▼

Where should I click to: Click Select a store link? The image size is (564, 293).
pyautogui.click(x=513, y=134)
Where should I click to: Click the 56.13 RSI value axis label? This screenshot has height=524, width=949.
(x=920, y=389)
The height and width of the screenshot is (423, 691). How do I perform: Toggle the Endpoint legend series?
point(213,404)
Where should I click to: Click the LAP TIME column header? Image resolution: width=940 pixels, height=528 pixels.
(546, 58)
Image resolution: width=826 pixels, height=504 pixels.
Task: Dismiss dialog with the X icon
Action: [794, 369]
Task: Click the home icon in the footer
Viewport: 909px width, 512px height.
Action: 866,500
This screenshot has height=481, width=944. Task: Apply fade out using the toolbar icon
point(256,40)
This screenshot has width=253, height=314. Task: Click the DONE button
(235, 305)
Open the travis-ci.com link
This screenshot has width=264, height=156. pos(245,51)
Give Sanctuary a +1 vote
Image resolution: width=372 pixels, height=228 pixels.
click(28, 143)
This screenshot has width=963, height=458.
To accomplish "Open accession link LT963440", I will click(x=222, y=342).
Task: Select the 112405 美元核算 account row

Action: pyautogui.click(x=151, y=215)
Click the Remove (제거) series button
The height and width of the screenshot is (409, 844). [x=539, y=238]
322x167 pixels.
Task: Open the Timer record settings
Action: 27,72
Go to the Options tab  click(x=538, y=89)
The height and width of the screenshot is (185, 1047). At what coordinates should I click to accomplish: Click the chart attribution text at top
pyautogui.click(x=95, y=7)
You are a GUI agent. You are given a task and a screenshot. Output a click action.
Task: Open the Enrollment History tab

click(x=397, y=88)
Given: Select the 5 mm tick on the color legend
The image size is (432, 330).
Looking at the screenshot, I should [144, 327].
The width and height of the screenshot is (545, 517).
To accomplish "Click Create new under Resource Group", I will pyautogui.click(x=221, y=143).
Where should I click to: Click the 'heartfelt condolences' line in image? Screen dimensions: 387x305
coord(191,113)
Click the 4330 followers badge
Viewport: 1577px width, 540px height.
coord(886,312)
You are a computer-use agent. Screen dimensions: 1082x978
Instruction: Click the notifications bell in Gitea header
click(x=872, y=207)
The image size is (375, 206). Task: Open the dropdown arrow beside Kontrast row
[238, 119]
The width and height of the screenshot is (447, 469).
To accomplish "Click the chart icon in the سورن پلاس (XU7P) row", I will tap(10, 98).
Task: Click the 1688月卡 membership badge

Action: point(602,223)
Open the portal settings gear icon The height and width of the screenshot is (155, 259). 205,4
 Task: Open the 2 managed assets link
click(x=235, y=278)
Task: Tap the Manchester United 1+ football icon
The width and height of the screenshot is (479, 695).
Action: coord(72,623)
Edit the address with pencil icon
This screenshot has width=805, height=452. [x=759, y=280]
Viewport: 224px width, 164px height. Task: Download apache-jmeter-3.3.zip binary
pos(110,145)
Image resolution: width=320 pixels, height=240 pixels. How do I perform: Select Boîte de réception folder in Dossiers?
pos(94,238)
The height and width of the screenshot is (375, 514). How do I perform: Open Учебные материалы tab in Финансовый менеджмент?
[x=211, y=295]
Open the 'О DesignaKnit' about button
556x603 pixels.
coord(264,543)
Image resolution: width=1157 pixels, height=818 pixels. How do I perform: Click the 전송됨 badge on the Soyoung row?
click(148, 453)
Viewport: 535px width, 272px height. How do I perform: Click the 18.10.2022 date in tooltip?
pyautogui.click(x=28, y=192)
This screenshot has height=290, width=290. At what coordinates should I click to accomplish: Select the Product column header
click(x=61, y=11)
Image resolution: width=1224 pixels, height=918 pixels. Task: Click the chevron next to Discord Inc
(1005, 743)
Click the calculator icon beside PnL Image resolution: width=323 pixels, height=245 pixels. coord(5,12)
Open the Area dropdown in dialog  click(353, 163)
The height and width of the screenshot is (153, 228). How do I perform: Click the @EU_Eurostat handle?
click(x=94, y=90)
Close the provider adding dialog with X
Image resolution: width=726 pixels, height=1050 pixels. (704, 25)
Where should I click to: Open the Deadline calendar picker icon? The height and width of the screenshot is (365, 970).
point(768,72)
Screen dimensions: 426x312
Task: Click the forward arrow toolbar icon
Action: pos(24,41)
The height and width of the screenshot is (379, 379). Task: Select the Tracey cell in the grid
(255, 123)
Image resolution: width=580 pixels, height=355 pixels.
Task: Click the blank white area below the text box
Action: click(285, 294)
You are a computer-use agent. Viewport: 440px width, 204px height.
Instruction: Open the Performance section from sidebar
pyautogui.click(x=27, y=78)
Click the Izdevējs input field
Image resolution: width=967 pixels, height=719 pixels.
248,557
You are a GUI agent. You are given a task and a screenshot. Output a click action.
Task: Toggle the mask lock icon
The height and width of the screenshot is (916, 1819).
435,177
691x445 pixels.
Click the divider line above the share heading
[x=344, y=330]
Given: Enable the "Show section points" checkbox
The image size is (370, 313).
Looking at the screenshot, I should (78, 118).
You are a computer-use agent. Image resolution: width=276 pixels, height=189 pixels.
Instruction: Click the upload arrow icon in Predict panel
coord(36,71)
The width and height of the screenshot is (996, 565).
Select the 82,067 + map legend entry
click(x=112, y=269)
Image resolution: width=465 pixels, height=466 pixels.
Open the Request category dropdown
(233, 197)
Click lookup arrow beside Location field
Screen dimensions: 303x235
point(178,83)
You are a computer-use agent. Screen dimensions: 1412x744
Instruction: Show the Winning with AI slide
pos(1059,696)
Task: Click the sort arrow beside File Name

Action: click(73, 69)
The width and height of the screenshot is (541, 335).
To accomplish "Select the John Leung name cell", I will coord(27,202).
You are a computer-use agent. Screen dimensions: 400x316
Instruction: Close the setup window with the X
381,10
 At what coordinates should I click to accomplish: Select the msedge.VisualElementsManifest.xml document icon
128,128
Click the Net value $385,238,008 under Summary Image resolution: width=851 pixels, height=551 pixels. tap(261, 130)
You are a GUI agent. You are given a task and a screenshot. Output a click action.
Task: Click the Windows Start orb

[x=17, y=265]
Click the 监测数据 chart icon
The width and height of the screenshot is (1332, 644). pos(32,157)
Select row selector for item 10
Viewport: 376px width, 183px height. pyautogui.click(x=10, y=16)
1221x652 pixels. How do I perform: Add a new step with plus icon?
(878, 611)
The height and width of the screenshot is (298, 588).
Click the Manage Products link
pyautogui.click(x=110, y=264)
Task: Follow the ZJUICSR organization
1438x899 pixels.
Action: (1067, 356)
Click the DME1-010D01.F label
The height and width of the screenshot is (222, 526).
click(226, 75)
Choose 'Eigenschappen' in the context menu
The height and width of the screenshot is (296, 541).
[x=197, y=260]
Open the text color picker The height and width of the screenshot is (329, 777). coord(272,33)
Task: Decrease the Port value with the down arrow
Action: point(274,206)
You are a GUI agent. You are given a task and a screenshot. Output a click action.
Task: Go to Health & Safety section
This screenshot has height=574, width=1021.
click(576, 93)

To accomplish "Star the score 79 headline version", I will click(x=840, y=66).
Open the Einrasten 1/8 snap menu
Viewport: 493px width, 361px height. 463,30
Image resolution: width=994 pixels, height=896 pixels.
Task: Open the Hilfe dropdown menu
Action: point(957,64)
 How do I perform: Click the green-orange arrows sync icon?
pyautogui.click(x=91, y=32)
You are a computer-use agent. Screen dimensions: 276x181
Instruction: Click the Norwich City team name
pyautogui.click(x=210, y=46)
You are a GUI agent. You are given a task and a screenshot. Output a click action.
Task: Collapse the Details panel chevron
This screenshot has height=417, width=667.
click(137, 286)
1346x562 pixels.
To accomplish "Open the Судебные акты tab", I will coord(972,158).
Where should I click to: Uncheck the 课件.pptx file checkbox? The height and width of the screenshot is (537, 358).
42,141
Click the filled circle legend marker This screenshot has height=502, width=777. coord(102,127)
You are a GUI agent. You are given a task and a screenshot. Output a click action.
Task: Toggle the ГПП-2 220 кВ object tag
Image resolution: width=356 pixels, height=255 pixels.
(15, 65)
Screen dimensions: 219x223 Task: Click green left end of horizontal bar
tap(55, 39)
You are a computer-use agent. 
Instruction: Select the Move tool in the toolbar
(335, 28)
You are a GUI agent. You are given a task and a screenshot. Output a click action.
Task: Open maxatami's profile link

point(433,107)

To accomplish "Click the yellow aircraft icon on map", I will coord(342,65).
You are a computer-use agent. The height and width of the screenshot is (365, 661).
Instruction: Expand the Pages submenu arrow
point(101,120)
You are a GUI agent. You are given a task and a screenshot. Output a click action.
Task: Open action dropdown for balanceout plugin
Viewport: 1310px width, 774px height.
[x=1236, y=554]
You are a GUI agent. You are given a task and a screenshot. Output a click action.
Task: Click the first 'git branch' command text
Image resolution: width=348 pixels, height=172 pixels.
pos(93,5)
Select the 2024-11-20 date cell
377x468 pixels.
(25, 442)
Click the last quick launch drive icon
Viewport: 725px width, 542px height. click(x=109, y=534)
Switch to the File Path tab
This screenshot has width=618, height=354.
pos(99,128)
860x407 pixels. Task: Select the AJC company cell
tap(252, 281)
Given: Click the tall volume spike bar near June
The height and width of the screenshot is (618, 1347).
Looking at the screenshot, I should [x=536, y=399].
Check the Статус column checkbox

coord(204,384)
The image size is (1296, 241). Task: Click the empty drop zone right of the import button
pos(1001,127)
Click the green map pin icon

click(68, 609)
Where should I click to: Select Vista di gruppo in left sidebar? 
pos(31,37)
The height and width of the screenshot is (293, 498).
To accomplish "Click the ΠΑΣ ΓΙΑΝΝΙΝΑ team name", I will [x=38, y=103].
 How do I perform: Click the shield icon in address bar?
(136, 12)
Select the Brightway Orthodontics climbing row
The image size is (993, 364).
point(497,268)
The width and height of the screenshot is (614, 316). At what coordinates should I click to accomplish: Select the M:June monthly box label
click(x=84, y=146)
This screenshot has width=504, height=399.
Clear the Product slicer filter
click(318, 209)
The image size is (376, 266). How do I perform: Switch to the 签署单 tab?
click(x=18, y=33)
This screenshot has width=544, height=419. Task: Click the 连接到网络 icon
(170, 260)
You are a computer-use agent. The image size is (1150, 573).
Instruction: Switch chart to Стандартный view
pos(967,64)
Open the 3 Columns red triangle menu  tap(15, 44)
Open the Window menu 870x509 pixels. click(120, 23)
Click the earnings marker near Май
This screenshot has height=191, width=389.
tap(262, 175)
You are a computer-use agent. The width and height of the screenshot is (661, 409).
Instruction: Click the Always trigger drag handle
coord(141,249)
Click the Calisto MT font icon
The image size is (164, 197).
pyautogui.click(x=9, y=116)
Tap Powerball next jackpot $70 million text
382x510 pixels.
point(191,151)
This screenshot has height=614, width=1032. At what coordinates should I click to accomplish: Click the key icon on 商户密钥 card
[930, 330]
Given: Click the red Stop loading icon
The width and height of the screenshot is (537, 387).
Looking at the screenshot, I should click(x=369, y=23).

▲

Copy out all lines from the records where the word "field" appears.

Click the Izdevējs input field
Click lookup arrow beside Location field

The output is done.